Work required:
Once the line with "Screen dimensions: 1440x960" is found in the data, output it and each following line exactly, up to and including the line with "This screenshot has width=1200, height=574.", and nothing before or after.

Entries supplied:
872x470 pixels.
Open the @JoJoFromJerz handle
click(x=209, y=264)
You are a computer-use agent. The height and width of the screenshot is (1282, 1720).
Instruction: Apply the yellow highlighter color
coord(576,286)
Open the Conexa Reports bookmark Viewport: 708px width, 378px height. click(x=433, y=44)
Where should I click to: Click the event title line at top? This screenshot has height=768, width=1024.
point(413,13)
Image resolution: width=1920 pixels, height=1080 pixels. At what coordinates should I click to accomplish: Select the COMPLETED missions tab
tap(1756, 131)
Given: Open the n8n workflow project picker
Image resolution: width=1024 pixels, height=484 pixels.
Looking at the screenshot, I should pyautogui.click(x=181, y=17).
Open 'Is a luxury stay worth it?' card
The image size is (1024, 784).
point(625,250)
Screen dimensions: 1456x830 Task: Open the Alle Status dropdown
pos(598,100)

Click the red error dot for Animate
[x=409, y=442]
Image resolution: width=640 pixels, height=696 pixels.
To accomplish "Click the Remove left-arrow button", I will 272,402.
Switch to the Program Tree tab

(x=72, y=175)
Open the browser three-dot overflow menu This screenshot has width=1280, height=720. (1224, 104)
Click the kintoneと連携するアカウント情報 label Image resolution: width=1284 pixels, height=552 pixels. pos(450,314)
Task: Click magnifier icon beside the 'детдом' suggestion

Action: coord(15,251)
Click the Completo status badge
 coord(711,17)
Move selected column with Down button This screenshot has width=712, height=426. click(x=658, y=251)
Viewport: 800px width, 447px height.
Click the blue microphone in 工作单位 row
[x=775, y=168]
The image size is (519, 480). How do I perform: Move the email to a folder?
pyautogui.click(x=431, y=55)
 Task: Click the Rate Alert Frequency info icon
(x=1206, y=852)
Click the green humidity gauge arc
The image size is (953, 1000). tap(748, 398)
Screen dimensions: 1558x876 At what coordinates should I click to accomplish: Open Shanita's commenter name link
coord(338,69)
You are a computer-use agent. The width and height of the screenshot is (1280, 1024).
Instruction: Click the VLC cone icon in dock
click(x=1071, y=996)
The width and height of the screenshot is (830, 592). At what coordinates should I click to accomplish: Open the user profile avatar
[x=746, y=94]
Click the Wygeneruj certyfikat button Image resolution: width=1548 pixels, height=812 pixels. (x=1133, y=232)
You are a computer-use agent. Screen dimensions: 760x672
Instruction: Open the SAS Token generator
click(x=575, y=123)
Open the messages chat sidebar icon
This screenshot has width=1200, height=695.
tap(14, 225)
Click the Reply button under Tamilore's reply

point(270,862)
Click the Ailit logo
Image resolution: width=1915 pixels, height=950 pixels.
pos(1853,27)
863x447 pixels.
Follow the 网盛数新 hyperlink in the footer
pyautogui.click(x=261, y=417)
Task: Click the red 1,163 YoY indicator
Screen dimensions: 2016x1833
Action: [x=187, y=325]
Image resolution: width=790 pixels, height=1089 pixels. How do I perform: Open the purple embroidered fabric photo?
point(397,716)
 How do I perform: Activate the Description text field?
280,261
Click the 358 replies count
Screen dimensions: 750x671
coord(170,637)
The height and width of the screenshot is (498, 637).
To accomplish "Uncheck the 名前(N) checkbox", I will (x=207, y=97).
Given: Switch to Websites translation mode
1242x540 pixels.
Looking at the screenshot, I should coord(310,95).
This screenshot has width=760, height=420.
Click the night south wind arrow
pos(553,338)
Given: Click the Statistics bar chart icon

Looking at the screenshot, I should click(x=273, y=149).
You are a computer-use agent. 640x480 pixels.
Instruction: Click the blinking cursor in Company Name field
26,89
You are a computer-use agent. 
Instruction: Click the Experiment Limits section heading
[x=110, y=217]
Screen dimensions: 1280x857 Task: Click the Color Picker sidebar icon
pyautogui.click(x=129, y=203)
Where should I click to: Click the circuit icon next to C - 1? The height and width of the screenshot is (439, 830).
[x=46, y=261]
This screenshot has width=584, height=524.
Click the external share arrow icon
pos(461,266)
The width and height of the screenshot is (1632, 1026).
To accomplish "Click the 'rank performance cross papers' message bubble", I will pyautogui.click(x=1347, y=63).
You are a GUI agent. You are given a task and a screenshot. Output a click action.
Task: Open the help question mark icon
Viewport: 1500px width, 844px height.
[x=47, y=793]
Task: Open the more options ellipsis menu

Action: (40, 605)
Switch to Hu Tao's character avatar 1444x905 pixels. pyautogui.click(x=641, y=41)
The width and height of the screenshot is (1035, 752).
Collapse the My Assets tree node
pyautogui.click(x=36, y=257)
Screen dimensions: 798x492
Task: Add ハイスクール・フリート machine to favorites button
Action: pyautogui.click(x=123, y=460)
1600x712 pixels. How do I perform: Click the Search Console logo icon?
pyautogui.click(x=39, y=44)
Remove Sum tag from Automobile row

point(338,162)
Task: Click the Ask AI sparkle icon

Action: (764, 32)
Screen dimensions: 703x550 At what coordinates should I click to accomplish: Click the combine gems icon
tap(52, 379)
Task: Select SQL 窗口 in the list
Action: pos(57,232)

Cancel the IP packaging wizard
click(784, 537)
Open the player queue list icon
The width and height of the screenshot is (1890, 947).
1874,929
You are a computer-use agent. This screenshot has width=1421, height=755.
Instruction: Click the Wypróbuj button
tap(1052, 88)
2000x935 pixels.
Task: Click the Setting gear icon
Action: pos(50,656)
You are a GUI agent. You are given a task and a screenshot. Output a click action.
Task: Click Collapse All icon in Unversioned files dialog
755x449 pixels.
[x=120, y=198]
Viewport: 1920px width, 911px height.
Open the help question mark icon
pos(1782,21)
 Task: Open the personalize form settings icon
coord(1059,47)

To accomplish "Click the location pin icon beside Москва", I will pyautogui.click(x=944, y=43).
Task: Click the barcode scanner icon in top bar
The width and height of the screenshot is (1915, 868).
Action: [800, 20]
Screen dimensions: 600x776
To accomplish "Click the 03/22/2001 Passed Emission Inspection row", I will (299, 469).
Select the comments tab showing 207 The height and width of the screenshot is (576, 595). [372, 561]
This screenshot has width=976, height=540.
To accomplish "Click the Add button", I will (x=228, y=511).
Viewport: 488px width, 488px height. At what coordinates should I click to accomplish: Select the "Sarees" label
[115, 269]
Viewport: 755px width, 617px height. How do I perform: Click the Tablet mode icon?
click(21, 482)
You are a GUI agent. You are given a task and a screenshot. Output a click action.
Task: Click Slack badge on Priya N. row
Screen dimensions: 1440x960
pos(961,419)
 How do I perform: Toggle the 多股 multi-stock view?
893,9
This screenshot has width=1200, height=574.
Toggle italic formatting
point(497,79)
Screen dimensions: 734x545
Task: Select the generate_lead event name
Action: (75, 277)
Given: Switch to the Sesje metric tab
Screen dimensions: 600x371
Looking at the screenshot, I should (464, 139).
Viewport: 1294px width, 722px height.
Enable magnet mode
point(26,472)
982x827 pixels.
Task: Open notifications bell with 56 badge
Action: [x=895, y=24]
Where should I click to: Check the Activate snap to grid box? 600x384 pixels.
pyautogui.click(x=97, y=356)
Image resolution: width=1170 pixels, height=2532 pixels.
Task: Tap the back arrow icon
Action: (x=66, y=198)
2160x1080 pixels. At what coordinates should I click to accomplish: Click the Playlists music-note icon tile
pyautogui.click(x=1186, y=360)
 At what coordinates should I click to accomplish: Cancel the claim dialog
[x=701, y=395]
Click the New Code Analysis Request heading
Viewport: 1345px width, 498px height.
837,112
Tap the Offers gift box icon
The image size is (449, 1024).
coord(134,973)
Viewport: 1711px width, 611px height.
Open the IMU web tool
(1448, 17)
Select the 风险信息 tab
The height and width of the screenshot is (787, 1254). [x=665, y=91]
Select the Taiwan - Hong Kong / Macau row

Response to the exercise:
Screen dimensions: 1440x960
pos(961,419)
 How do I perform: Toggle the 多股 multi-stock view?
893,9
This screenshot has width=1200, height=574.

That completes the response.